One of the most exciting things about becoming a college graduate is entering the real world. Grads get to apply for the job they’ve worked so hard to obtain an education for, and they get to start their adult lives. Much of this involves finding a home and becoming a homeowner. It’s the American dream, after all. The problem is most college grads leave college approximately $35,000 in student loan debt. The national student loan debt average is astounding, and it’s not getting any better. In fact, many students live with far more debt than this, and many of them face financial struggles even with a degree and a good paycheck. It leaves grads wondering if buying a home with student loan debt to their name is the best solution. Is it the right time to buy a house?
Consider the Implications
There is no right or wrong answer for graduates looking for advice on this topic. Should you make it your goal to buy a home with student loan debt? It depends on your personal situation. Are you able to pay for a house and your debt at the same time without putting yourself into financial trouble? Are you comfortable with it? Is it something you can afford? There are factors you must consider for yourself that no one else can help you with. The best anyone can do is provide you with the facts and considerations needed to make a decision of this magnitude.
Perhaps the biggest factor in deciding whether or not a home is affordable is your debt-to-income ratio. This plays a large factor in determining the type of mortgage you are offered and the home you can afford. If you owe a lot and don’t want to settle on a smaller home with an expensive mortgage, you might wait to buy a home. By paying off your loans as quickly as possible, you open up your finances to a larger home, a smaller interest rate, and more possibilities. It’s a personal decision.
Do You Have A Down Payment?
Another factor is what you can afford to put down. You can buy more house and have a smaller mortgage when you put down at least 20% of the home’s value, but not everyone can afford to do that. It’s not exactly easy to save for a home when you’re paying student loan debt, so you might consider an alternative mortgage option.
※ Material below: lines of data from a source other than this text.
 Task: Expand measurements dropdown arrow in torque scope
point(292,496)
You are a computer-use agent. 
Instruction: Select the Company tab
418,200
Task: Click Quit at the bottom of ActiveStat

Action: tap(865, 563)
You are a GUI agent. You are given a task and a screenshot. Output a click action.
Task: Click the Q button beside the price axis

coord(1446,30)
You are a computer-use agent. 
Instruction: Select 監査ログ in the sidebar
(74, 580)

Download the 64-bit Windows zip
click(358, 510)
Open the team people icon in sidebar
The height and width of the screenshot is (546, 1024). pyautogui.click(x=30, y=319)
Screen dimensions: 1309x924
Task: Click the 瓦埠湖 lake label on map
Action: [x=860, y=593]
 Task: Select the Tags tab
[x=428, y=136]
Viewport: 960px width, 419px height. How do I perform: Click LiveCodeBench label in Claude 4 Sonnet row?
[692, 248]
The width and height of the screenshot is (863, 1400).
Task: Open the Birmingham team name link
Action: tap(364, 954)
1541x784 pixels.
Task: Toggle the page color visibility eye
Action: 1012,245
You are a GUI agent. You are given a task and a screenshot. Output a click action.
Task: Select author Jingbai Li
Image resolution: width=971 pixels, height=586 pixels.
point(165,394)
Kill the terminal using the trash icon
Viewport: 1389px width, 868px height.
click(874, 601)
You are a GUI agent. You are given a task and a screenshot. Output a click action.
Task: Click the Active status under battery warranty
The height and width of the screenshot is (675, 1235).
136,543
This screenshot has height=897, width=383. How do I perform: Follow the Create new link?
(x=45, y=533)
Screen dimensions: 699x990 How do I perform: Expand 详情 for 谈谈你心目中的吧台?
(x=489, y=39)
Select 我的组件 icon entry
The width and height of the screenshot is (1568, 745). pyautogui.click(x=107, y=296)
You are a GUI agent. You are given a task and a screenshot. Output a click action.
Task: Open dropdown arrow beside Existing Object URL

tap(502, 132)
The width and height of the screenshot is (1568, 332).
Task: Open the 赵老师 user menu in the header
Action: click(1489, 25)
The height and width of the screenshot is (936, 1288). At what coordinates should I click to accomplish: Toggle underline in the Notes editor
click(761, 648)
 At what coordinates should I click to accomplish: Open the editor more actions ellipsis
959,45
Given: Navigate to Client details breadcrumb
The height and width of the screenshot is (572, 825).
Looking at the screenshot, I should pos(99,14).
These are backed by the federal government, and they offer assistance to those who want to buy a home without making a down payment. There are even options for those who can make only a small down payment. It’s up to you what you are able to afford, and it’s something you might consider your own personal decision. Not utilizing the benefits of a down payment means you’ll finance more than 80% of the value of your home. That requires Private Mortgage Insurance. It’s expensive, and it’s a payment that goes right into your mortgage payment. It’s not cheap, which means you’re once again limited to what you can buy.
Pay Off Debts
The best choice for most college grads is to pay off some of that debt first. Make it your priority to pay off your student loans as much as possible, and then focus on buying a home. Can you live with you parents for a year or two while you pay off those loans? It’s something you might not want to do, but it’s going to pay off in the long run. Try it out and see if it works. The less debt you have, the more options open up to you when it’s time to buy your home.
Buying a home is a commitment that’s not inexpensive. Be sure you are in a financial place where you can afford to pay for it, to afford it, and to keep it. Don’t rush buying a home simply because it’s the next step after college graduation. Take your time and do what’s right for you and your financial situation. It’s what works for you rather than what works for everyone else who graduates with student loan debt.